Why Claude-3-sonnet model: -
It has the ability to perform nuanced content creation, accurate summarization and handle complex scientific queries. This model demonstrates increased proficiency in non-English languages and coding tasks with more accurate responses, supporting a wider range of use cases on a global scale.
Data Flow-
1) User will fill the table in excel requesting different inputs formats for different services to be created as part of DataOps Pipeline. This excel will then be uploaded to S3 bucket.
2) The event-based architecture triggers an event as S3 push to call the respective Lambda function to start the bedrock invocation process.

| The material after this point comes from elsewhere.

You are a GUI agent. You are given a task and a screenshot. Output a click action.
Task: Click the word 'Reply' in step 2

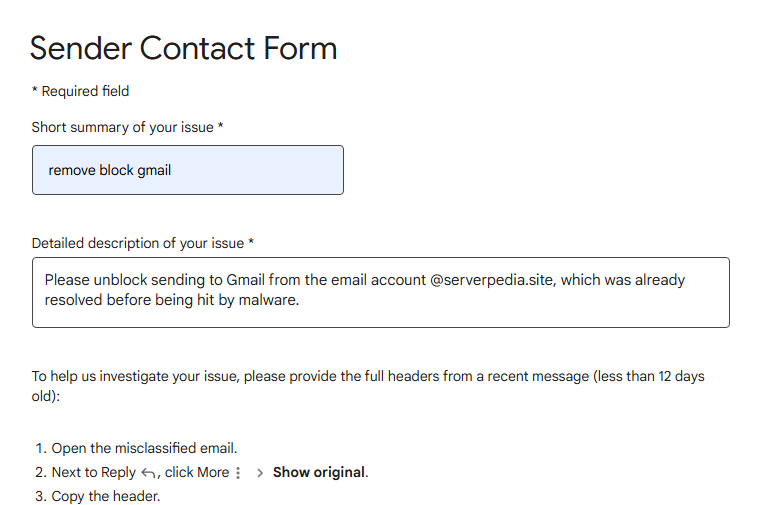[x=116, y=472]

3) Bedrock model will be invoked using boto3 – invoke_model as shown below:
4) Response from the bedrock will be used for creation of template for script deployment or directly as an executable script.
5) Lambda will use the generated template for creation of Jobs.
The various capabilities of our solution are:-
- Ability to effectively perform the script generation activities using AWS native GenAI services.
- Increased Reusability of the script used for result generation from the models.
- Auto optimized script generation from GenAI.
- Cost Effective solution based on serverless architecture.
- DataOps driven automated framework will provide fully integrated skeleton for reuse.
- Efficiency and effectiveness in script preparation.
- Event based trigger for pipeline creation and processing.
- Tight coupling with all AWS native services.
- Less manual intervention in the fully integrated solution.
- End to End data delivery using cloud agnostic solution provide scalability and cost effectiveness.
Benefits:
- Process Efficiency: Increases overall efficiency in script generation process upto 90%
- Effort optimization: Up to 30-40% reduction in involvement of in-house teams required for data preparation activities.
- Reduction in the requirement for proficient and highly skilled people.
Industrial usage-
The DataOps with GenAI as a solution has benefits across industries as efficient data preparation is required by most of the industry process for operational functions. E.g., for Manufacturing industry monthly sales analysis, for health care it could be medical records used for future prediction of upcoming health challenges, for Media industry finding out the TRP driven content in real time, etc. So the overall solution will deliver cloud transformation at scale with GenAI in a speedy manner needed for most of the organizations and implementing the solution leveraging Amazon Cloud services which offers the benefit of Quick Win, optimal cost and unlimited scalability.